(RECORD SET begins)
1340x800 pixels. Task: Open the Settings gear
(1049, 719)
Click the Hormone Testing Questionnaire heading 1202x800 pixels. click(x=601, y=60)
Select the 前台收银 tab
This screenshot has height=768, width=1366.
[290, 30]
(RECORD SET ends)
### WHAT TO WORK ON
Nothing in the data may change. Give it again in full.

### TASK SOLUTION
1340x800 pixels. Task: Open the Settings gear
(1049, 719)
Click the Hormone Testing Questionnaire heading 1202x800 pixels. click(x=601, y=60)
Select the 前台收银 tab
This screenshot has height=768, width=1366.
[290, 30]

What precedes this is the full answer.